The Northern Ireland Agreement was negotiated as a package and would stand or fall as a totality North and South, the Taoiseach said yesterday. Mr Ahern was answering questions from deputies at the end of the debate on the legislation paving the way for the referendum on the Agreement next month.
He said that on the North-South bodies the essential point was that structures were being created to enable North and South to work together in partnership on all matters within the competence of both administrations.
"It is an enormous and unprecedented step forward in terms of bringing together the different traditions on the island," he said.
The areas to be covered by the implementation bodies will be for final decision between the two administrations North and South before the end of October.
Proposed Article 29 (7) (2) enabled any new institution to be conferred with powers in addition to or in substitution for any person or organ of State. This would allow the jurisdiction of the courts to be excluded in favour of an all-Ireland court, or dispute resolution mechanism such as an arbitration body.
However, it was clear the jurisdiction of the courts in relation to cases which involved questions of the validity of any law was not affected by this provision, and such questions remained matters for the High Court and Supreme Court on appeal. So the amendment suggested by Mr Bruton was not necessary.
"In principle it is undesirable to exclude the courts' jurisdiction, but we've sought to make things more tight, or tight enough to leave nothing for a court to consider as a justifiable controversy being continued," Mr Ahern said.
Mr Bruton had raised the point that the jurisdiction was not defined. The Taoiseach said there was no need to insert a definition, The courts had held on the basis of existing Article 3 of the 1937 Constitution that the area of jurisdiction as defined in Article 3 meant Ireland minus the area of Northern Ireland. This had not been changed.
On the question of whether the Oireachtas would be asked to approve the British-Irish agreement, the answer was "yes". A separate motion would be brought before the House for approval of the agreement once the referendum had been passed and after the President had signed the amendment of the Constitutional Bill.
The mechanism which would be established under the new Article 3 was the consent of the majority of people, democratically expressed in both parts of the island, and thus reflecting the agreed approach to self-determination and consent.
Mr Michael O'Kennedy (FF), co-chairman of the British-Irish Parliamentary Body, said a special meeting would be convened in Dublin shortly which would enable the members of the body, as the elected representatives of the supreme parliaments of Britain and Ireland, to give their endorsement on behalf of the people they represented as legislators to the achievements of this agreement.
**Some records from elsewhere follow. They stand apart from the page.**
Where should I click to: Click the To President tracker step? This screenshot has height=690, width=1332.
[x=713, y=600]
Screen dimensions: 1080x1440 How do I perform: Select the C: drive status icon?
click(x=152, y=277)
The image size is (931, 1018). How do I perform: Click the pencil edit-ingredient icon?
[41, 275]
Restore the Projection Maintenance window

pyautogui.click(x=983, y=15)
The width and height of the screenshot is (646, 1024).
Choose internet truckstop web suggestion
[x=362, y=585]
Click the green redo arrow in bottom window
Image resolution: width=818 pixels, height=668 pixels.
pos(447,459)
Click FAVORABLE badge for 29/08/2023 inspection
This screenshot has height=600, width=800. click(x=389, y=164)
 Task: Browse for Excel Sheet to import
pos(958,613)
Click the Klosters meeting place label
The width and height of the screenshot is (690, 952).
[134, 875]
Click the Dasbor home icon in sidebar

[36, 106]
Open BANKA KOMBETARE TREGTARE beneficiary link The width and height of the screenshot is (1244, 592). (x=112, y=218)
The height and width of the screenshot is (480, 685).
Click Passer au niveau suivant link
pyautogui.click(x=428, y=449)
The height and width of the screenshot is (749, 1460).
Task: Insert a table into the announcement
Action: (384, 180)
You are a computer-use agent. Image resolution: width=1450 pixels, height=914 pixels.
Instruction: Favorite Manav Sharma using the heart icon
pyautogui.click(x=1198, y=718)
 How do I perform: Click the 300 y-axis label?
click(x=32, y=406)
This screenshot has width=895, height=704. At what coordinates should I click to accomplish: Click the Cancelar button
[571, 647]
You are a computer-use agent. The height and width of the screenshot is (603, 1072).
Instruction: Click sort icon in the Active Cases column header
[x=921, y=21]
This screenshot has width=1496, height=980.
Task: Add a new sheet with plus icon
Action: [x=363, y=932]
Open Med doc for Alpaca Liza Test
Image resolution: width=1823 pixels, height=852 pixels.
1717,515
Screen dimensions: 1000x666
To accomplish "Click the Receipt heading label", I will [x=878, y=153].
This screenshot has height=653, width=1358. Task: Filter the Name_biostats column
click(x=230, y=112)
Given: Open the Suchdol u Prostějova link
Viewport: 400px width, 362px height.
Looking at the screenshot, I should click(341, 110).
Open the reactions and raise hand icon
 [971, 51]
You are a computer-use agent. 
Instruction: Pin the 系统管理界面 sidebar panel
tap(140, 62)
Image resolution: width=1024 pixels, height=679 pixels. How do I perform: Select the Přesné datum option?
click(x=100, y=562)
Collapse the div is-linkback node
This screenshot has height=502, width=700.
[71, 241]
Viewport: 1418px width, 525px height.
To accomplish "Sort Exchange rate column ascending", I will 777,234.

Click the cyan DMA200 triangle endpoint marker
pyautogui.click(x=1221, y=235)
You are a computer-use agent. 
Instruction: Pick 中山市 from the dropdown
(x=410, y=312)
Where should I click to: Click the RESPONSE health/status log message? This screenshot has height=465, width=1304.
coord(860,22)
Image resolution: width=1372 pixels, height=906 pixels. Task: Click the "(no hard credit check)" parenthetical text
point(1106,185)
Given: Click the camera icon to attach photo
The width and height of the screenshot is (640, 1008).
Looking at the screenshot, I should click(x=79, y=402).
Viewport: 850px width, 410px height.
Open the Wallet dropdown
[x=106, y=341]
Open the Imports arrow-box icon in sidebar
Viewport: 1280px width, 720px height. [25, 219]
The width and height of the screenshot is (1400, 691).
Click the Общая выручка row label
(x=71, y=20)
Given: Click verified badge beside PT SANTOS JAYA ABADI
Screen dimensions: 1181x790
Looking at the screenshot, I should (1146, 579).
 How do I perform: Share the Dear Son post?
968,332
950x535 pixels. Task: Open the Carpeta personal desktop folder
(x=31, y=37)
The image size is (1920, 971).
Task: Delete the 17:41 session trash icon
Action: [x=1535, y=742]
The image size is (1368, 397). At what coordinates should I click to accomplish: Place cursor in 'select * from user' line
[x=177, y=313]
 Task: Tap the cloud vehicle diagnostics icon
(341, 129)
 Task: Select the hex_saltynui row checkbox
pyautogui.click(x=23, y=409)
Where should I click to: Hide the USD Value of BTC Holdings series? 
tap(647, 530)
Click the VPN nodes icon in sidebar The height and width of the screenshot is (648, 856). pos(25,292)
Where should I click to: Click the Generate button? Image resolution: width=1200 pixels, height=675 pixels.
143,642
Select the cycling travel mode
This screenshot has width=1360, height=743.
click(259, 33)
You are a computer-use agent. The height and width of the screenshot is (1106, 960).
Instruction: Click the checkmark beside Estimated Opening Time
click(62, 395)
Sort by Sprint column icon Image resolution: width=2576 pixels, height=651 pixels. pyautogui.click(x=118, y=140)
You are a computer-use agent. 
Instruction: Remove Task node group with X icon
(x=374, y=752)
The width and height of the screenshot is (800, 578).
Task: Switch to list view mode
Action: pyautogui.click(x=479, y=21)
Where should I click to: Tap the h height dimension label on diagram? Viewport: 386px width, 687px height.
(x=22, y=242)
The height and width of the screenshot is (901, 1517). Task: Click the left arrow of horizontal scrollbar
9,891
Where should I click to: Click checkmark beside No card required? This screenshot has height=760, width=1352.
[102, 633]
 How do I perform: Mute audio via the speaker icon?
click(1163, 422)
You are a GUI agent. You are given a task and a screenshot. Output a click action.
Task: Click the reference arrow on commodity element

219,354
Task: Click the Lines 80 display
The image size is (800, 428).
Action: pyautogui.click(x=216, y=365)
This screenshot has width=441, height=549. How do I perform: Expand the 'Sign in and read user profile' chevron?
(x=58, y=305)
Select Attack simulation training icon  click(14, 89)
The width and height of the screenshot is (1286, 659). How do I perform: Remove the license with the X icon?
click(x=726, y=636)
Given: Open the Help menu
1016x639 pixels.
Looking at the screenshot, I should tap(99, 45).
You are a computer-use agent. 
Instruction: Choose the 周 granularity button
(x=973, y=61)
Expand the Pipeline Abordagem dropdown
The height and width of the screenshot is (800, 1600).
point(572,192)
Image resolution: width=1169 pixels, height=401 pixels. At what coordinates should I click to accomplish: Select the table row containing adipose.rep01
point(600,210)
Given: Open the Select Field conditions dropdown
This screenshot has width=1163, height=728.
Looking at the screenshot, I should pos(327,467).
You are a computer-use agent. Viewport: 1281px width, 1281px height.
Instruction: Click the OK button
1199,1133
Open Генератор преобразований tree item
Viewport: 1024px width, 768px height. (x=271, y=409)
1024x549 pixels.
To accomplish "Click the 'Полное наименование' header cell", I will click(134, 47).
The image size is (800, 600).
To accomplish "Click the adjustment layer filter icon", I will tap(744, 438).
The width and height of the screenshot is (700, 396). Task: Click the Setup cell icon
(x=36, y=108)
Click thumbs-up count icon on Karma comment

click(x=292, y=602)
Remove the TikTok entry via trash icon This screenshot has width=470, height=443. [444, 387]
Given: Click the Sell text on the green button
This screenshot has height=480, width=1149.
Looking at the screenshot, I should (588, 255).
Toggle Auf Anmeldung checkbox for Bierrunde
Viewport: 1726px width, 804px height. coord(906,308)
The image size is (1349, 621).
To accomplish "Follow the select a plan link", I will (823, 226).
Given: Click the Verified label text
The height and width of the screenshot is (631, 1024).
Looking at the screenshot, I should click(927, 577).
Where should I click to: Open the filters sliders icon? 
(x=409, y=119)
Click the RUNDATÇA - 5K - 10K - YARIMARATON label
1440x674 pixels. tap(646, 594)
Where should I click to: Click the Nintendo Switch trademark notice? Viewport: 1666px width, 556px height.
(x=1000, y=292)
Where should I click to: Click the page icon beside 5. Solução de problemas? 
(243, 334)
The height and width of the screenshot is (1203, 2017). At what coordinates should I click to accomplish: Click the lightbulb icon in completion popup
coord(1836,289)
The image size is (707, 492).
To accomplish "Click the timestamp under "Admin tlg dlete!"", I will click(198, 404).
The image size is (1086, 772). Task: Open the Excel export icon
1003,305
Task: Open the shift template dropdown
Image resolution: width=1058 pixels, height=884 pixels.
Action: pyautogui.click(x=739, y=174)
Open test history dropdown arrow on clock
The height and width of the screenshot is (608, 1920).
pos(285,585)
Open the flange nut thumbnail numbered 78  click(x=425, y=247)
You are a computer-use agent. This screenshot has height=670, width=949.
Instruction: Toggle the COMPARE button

Mr Joe Higgins (Socialist Party, Dublin West), said the structures of the agreement envisaged, in his view, a permanent chasm to exist between the communities and the institutionalisation of sectarianism rather than a coming together of peoples in a real unity. Unfortunately, the choice before the people in regard to the referendum voting was very stark, he said. "If the referendum were to fail North and South it is the reactionary sectarians on both sides who will come back on to the stage with a vengeance," Mr Higgins said.